Rain Forest Weekends at Roaring Camp Railroads

Learn about those epic trees you're chugging by, choo choo.

Roaring Camp Railroads

SO MANY PLACES TO LOOK: If you asked a lover of vintage trains and a lover of forests and a lover of weekend outings and a lover of people-watching what most grasps their attention when everything great seems to be happening at once, you're apt to get an answer that goes along the lines of "all of it." You've been there, in a pleasant place, where much is going down: You're trying to soak it in, and memorize every last detail, which means that your eyes and ears are darting all over the dang place (if ears could be said to actually dart). But picking out one major element of an outing, for your full focus, is often the better route.

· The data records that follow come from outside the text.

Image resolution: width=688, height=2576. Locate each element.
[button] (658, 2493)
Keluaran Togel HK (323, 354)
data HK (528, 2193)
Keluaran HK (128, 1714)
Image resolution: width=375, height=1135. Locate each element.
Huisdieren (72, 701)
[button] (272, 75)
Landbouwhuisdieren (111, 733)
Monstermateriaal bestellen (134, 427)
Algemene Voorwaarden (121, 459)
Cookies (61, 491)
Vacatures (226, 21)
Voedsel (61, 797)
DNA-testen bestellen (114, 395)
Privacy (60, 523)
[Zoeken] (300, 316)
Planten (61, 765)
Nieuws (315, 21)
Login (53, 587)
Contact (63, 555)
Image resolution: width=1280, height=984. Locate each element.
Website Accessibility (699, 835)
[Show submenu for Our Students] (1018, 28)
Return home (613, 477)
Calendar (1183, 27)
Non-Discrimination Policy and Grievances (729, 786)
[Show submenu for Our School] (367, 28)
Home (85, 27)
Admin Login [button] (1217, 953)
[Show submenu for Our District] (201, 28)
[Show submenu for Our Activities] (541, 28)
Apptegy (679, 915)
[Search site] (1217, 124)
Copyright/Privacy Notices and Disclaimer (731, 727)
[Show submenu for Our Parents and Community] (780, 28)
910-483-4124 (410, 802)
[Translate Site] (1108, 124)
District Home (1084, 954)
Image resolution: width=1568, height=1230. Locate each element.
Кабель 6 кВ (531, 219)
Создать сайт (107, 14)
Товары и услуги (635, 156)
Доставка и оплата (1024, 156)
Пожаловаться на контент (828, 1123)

THE EXTRA CONCENTRATION... pays rewards later on, when you rhapsodize about what you admired via that singular focus. And deserving of our singular focus, as often as we can give it, are our coastal redwoods, those bark-laden behemoths that dot our state's water-close regions. The Roaring Camp Railroads wends by a number of redwoods along its Santa Cruz Mountains route, redwoods that can always be seen regardless of the theme of the trip (Halloween, the holidays, heritage happenings). But what if the sentinels that stand near the tracks, or not too far, at least, were given their own from-the-train spotlight of sorts? Then you'd have a...

RAIN FOREST WEEKEND... which is going on through March at Roaring Camp. The trains'll consider those giants and how "the forest flourishes in moderate temperatures and a year-round water supply provided by the Pacific systems and dense fog." Fascinating facts for all forest fans, and if you love trains as dearly as the woods they roam? This could be your double-the-delight ride. The Rain Forest Rides are happening every Saturday and Sunday through the end of March. Here's a question we'd ask from the rails: How much smaller were the trees when Roaring Camp was founded back in the mid-1800s? Probably not too much smaller, given a redwood's rather epic timeline. There are many trains in the world, but only a fortunate few visit some of the tallest living things on the planet.